▸ About this task
Without skipping a line, reproduce the entries exactly.

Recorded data
================================

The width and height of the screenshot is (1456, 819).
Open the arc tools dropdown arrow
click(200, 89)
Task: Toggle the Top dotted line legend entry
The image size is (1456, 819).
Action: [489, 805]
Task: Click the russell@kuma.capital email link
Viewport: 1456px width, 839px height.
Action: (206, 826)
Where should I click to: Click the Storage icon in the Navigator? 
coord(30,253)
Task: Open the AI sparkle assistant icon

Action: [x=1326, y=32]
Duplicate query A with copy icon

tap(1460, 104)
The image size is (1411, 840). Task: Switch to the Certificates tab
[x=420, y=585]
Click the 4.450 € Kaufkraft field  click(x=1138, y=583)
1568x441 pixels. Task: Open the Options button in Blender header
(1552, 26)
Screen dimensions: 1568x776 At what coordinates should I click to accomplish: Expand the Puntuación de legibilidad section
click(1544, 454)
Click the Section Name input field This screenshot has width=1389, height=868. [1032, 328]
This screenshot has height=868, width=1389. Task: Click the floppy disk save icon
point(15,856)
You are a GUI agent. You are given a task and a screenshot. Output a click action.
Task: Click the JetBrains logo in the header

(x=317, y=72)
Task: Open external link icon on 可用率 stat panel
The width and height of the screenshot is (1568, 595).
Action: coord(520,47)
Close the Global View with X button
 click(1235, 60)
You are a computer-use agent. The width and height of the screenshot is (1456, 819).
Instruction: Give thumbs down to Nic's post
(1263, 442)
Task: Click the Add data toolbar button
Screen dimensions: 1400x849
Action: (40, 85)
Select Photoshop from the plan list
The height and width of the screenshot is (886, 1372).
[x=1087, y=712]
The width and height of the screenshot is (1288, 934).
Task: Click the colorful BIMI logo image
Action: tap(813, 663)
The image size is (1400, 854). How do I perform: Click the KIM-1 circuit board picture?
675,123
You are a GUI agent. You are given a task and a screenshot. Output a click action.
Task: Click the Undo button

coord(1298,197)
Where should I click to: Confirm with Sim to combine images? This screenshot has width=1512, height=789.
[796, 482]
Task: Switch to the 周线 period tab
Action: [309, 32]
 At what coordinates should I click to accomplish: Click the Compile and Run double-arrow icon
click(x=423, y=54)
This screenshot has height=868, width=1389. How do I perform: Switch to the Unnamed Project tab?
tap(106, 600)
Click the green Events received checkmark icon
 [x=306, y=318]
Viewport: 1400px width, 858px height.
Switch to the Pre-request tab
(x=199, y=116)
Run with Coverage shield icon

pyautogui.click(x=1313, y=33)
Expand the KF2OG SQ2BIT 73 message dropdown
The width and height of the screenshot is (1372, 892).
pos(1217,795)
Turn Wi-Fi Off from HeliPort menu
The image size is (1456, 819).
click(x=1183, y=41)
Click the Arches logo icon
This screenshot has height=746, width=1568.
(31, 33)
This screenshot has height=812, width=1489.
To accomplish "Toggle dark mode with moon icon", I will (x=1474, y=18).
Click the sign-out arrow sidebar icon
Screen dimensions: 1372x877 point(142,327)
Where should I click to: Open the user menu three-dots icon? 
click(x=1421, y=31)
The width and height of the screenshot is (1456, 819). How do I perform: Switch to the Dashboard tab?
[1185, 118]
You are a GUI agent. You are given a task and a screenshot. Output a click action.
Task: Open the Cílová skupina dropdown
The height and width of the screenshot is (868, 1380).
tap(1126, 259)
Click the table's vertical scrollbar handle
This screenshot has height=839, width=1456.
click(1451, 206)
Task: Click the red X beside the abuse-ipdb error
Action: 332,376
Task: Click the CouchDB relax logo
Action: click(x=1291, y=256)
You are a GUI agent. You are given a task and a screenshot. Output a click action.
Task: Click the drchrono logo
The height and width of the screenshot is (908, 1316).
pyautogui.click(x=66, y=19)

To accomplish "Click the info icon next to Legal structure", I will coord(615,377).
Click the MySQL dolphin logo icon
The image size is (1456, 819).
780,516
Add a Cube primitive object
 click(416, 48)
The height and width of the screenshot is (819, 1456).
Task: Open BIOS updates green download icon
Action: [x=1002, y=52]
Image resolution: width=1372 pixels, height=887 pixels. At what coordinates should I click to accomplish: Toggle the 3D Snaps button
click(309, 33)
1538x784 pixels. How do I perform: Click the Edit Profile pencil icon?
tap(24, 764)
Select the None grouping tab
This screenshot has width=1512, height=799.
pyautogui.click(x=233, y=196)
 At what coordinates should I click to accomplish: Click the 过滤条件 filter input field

================================

▸ Written solution
The width and height of the screenshot is (1456, 819).
Open the arc tools dropdown arrow
click(200, 89)
Task: Toggle the Top dotted line legend entry
The image size is (1456, 819).
Action: [489, 805]
Task: Click the russell@kuma.capital email link
Viewport: 1456px width, 839px height.
Action: (206, 826)
Where should I click to: Click the Storage icon in the Navigator? 
coord(30,253)
Task: Open the AI sparkle assistant icon

Action: [x=1326, y=32]
Duplicate query A with copy icon

tap(1460, 104)
The image size is (1411, 840). Task: Switch to the Certificates tab
[x=420, y=585]
Click the 4.450 € Kaufkraft field  click(x=1138, y=583)
1568x441 pixels. Task: Open the Options button in Blender header
(1552, 26)
Screen dimensions: 1568x776 At what coordinates should I click to accomplish: Expand the Puntuación de legibilidad section
click(1544, 454)
Click the Section Name input field This screenshot has width=1389, height=868. [1032, 328]
This screenshot has height=868, width=1389. Task: Click the floppy disk save icon
point(15,856)
You are a GUI agent. You are given a task and a screenshot. Output a click action.
Task: Click the JetBrains logo in the header

(x=317, y=72)
Task: Open external link icon on 可用率 stat panel
The width and height of the screenshot is (1568, 595).
Action: coord(520,47)
Close the Global View with X button
 click(1235, 60)
You are a computer-use agent. The width and height of the screenshot is (1456, 819).
Instruction: Give thumbs down to Nic's post
(1263, 442)
Task: Click the Add data toolbar button
Screen dimensions: 1400x849
Action: (40, 85)
Select Photoshop from the plan list
The height and width of the screenshot is (886, 1372).
[x=1087, y=712]
The width and height of the screenshot is (1288, 934).
Task: Click the colorful BIMI logo image
Action: tap(813, 663)
The image size is (1400, 854). How do I perform: Click the KIM-1 circuit board picture?
675,123
You are a GUI agent. You are given a task and a screenshot. Output a click action.
Task: Click the Undo button

coord(1298,197)
Where should I click to: Confirm with Sim to combine images? This screenshot has width=1512, height=789.
[796, 482]
Task: Switch to the 周线 period tab
Action: [309, 32]
 At what coordinates should I click to accomplish: Click the Compile and Run double-arrow icon
click(x=423, y=54)
This screenshot has height=868, width=1389. How do I perform: Switch to the Unnamed Project tab?
tap(106, 600)
Click the green Events received checkmark icon
 [x=306, y=318]
Viewport: 1400px width, 858px height.
Switch to the Pre-request tab
(x=199, y=116)
Run with Coverage shield icon

pyautogui.click(x=1313, y=33)
Expand the KF2OG SQ2BIT 73 message dropdown
The width and height of the screenshot is (1372, 892).
pos(1217,795)
Turn Wi-Fi Off from HeliPort menu
The image size is (1456, 819).
click(x=1183, y=41)
Click the Arches logo icon
This screenshot has height=746, width=1568.
(31, 33)
This screenshot has height=812, width=1489.
To accomplish "Toggle dark mode with moon icon", I will (x=1474, y=18).
Click the sign-out arrow sidebar icon
Screen dimensions: 1372x877 point(142,327)
Where should I click to: Open the user menu three-dots icon? 
click(x=1421, y=31)
The width and height of the screenshot is (1456, 819). How do I perform: Switch to the Dashboard tab?
[1185, 118]
You are a GUI agent. You are given a task and a screenshot. Output a click action.
Task: Open the Cílová skupina dropdown
The height and width of the screenshot is (868, 1380).
tap(1126, 259)
Click the table's vertical scrollbar handle
This screenshot has height=839, width=1456.
click(1451, 206)
Task: Click the red X beside the abuse-ipdb error
Action: 332,376
Task: Click the CouchDB relax logo
Action: click(x=1291, y=256)
You are a GUI agent. You are given a task and a screenshot. Output a click action.
Task: Click the drchrono logo
The height and width of the screenshot is (908, 1316).
pyautogui.click(x=66, y=19)

To accomplish "Click the info icon next to Legal structure", I will coord(615,377).
Click the MySQL dolphin logo icon
The image size is (1456, 819).
780,516
Add a Cube primitive object
 click(416, 48)
The height and width of the screenshot is (819, 1456).
Task: Open BIOS updates green download icon
Action: [x=1002, y=52]
Image resolution: width=1372 pixels, height=887 pixels. At what coordinates should I click to accomplish: Toggle the 3D Snaps button
click(309, 33)
1538x784 pixels. How do I perform: Click the Edit Profile pencil icon?
tap(24, 764)
Select the None grouping tab
This screenshot has width=1512, height=799.
pyautogui.click(x=233, y=196)
 At what coordinates should I click to accomplish: Click the 过滤条件 filter input field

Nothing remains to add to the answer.